Non possiamo pensare ad un’unica procedura ottimale per attuare la migliore opera di inclusione / integrazione, ma è necessario vagliare e saper scegliere le altre diverse e altrettanto valide strategie adattabili all’età degli alunni, alla materia da insegnare, al differente contesto gruppo-classe, ai singoli alunni e alle diverse situazioni contingenti che l’insegnante, dotato di preparazione e sensibilità professionale, è in grado e deve essere in grado di individuare pena il fallimento professionale e di ruolo dentro il gruppo classe, al di là di qualsivoglia riforma scolastica. Poiché il docente deve essere in grado di indossare correttamente l’abito dell’educare al di là delle riforme e della scuola ove è chiamato ad operare, facendo cogliere al discente il bello della conquista di apprendere e del saper spendere le proprie abilità dentro e fuori la scuola. Ciò anche con uno smartphone in mano che non deve diseducare all’uso della biro, perché bisogna educare alla perdita di quell’ignoranza, quest’ultima vista come via di mezzo tra la ragione e l’errore, che vede sempre più giovani intrappolati in essa a causa dallo sconfinato mondo del duepuntozero, sempre più vasto di notizie false condivise.

Compito del docente è pertanto anche quello di orientare l’ignoranza verso la ragione e puntellare sui pericolosi “non so” dei discenti o su quegli altrettanti non ragionati e pericolosi “so” figli di arroganza e svariati fake dentro e fuori i social o più in generale il Web.

Tutte le metodologie oggi presenti nel panorama pedagogico, sono state generate per aiutare gli alunni, anche quelli con difficoltà specifiche di apprendimento, ma si presentano come efficaci per tutti gli studenti sia che abbiano altre difficoltà non riconosciute sia che risultino “normali”, secondo qualsiasi parametro di valutazione.

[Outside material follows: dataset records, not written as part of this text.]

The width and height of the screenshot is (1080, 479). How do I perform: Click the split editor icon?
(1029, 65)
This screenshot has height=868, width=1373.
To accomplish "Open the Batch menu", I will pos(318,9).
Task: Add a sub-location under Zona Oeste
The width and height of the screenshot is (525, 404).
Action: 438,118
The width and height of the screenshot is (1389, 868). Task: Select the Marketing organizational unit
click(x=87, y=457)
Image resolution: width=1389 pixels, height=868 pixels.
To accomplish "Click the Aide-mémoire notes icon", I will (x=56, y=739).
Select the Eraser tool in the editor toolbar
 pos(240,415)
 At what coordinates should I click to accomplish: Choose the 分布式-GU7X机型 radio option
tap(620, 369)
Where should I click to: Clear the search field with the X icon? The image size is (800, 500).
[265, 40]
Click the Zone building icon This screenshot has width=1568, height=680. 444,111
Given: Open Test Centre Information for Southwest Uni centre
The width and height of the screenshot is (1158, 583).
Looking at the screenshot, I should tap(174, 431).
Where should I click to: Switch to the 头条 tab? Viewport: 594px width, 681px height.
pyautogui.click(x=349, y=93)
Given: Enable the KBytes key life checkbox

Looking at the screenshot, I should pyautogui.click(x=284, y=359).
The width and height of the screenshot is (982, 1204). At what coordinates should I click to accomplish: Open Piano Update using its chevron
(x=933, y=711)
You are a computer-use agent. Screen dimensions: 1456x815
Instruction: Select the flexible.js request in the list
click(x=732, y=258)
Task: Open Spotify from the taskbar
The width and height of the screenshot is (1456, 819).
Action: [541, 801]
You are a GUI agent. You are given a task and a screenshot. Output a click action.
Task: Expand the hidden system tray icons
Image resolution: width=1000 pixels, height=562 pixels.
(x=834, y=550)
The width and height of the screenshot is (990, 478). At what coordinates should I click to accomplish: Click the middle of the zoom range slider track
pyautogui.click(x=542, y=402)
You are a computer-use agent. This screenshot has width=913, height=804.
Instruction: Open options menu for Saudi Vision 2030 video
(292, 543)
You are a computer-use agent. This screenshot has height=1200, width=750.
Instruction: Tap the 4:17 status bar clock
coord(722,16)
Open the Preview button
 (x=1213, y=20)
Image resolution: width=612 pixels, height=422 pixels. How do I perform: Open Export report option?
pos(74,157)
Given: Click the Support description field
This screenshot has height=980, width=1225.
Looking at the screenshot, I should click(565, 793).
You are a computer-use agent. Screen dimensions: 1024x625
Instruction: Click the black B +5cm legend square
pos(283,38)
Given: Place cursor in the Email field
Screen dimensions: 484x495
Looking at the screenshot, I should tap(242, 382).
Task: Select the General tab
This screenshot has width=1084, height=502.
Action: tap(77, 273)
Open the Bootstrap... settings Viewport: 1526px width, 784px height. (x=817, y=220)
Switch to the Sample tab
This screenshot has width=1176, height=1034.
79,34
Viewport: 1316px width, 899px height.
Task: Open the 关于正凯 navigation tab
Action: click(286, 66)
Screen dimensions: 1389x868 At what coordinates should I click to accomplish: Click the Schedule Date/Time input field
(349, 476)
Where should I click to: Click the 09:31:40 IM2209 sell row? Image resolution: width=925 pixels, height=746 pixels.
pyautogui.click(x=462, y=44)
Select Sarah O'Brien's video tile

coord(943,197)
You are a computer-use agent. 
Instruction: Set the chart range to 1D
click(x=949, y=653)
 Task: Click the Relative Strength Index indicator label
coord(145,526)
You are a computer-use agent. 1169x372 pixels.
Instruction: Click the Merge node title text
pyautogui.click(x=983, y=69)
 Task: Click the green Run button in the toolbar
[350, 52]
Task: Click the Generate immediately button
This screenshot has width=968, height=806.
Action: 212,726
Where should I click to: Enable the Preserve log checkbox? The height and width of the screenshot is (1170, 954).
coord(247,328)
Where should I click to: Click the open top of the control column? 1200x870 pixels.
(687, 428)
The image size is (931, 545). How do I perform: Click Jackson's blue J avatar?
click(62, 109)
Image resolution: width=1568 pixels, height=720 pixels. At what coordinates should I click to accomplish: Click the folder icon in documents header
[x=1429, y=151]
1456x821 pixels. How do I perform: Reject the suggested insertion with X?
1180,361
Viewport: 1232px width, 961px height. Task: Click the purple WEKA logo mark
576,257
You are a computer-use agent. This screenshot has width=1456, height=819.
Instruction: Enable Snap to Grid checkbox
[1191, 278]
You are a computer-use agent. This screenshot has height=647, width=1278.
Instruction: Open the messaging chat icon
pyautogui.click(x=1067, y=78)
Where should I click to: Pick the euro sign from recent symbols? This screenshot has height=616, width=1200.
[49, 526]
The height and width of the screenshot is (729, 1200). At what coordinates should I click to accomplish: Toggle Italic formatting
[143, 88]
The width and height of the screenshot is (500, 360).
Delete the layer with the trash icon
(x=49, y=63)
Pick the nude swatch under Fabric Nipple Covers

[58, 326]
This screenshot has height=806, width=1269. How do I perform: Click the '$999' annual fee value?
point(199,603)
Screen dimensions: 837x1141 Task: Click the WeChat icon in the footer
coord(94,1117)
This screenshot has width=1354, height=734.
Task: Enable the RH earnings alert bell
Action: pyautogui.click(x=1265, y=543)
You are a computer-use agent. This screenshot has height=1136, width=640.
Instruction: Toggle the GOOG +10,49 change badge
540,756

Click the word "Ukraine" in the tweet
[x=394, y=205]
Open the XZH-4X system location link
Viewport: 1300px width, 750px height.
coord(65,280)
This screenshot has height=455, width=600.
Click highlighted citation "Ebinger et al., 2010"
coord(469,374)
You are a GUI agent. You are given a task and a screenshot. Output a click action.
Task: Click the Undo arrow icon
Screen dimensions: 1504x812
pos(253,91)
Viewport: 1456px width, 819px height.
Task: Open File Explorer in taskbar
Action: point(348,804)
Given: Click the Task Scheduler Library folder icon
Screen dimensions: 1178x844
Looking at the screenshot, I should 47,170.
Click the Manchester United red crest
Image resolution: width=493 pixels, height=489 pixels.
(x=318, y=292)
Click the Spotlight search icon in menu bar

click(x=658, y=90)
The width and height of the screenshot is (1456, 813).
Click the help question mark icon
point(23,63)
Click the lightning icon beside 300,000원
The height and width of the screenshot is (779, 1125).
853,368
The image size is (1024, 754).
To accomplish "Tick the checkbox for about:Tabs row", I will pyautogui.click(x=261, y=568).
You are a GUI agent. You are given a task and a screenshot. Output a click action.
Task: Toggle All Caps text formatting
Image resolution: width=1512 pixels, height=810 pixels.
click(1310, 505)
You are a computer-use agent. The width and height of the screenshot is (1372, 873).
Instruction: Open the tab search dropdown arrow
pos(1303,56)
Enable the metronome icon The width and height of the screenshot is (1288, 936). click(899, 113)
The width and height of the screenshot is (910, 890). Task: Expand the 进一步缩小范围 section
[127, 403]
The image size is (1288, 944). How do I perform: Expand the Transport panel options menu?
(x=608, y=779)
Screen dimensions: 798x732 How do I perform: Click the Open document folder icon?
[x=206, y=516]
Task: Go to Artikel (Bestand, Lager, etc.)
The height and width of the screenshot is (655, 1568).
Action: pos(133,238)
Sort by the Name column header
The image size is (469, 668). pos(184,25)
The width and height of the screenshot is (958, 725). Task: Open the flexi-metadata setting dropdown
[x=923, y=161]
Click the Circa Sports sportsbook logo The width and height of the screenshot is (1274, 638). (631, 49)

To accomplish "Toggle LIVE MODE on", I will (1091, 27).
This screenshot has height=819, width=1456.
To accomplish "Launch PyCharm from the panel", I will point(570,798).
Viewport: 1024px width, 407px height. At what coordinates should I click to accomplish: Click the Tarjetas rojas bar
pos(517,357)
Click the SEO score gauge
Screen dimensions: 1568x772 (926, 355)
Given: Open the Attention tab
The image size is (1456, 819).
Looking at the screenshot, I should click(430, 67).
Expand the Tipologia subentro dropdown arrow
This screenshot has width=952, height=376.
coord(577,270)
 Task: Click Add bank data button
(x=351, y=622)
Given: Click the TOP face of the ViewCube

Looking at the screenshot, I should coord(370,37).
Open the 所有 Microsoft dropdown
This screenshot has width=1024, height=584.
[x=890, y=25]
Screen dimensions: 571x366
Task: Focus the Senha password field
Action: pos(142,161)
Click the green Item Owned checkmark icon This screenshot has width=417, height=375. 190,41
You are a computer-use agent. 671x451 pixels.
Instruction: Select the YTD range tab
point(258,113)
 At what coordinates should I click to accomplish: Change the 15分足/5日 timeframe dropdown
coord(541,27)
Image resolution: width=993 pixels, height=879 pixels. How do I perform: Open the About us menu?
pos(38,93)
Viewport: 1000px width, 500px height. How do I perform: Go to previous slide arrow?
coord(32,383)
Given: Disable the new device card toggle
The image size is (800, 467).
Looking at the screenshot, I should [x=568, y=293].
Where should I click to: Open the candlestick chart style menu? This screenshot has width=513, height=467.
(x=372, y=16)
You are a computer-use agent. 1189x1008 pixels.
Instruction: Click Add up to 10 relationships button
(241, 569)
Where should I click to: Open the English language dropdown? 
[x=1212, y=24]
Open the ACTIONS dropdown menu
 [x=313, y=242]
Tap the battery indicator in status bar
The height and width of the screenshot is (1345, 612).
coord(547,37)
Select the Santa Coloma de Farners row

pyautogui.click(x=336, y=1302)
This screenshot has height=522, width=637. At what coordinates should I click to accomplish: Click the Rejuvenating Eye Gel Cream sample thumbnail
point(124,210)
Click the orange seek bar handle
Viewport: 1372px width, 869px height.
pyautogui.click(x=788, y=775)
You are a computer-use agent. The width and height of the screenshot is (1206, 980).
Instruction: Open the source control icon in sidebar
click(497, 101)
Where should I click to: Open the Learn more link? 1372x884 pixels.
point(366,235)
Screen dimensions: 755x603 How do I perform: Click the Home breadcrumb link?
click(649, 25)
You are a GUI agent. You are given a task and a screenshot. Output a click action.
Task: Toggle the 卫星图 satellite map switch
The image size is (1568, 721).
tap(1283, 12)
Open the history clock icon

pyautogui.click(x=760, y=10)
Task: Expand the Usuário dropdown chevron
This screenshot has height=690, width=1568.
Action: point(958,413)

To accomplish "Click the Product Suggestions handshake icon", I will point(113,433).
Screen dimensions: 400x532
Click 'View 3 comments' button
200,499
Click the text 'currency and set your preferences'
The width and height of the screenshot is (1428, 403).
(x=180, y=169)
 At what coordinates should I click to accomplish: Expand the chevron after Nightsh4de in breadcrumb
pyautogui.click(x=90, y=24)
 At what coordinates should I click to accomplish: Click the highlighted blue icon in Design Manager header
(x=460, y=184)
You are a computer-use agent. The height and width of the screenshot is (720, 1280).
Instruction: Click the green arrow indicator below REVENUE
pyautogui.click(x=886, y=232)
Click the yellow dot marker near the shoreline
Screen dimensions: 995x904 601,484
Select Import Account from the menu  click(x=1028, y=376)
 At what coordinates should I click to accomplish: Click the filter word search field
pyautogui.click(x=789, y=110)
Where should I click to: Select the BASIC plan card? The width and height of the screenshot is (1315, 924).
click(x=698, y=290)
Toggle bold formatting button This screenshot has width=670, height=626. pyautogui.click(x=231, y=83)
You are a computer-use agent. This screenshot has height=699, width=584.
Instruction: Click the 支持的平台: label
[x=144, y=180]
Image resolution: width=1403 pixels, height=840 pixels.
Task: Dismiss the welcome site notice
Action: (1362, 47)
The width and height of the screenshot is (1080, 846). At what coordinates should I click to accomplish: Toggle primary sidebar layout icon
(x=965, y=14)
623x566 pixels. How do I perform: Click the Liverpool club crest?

Il riconoscimento delle intelligenze multiple da sostegno e fortifica l’apprendimento nelle classi, ciò è vero nella misura in cui i docenti riescono a scrutare con attenzione quanto risulti da stimolo per il coinvolgimento degli allievi durante una lezione e, di conseguenza, generi apprendimento o al contrario cosa invece rende i propri allievi apatici e passivi al punto da generare un processo di auto esclusione, di cesura cognitiva, che sembra a volte incontrastabile. Di certo l’utilizzo e il prendere in considerazione la teoria di Gardner può rendere il lavoro dell’insegnante vario, stimolante e creativo.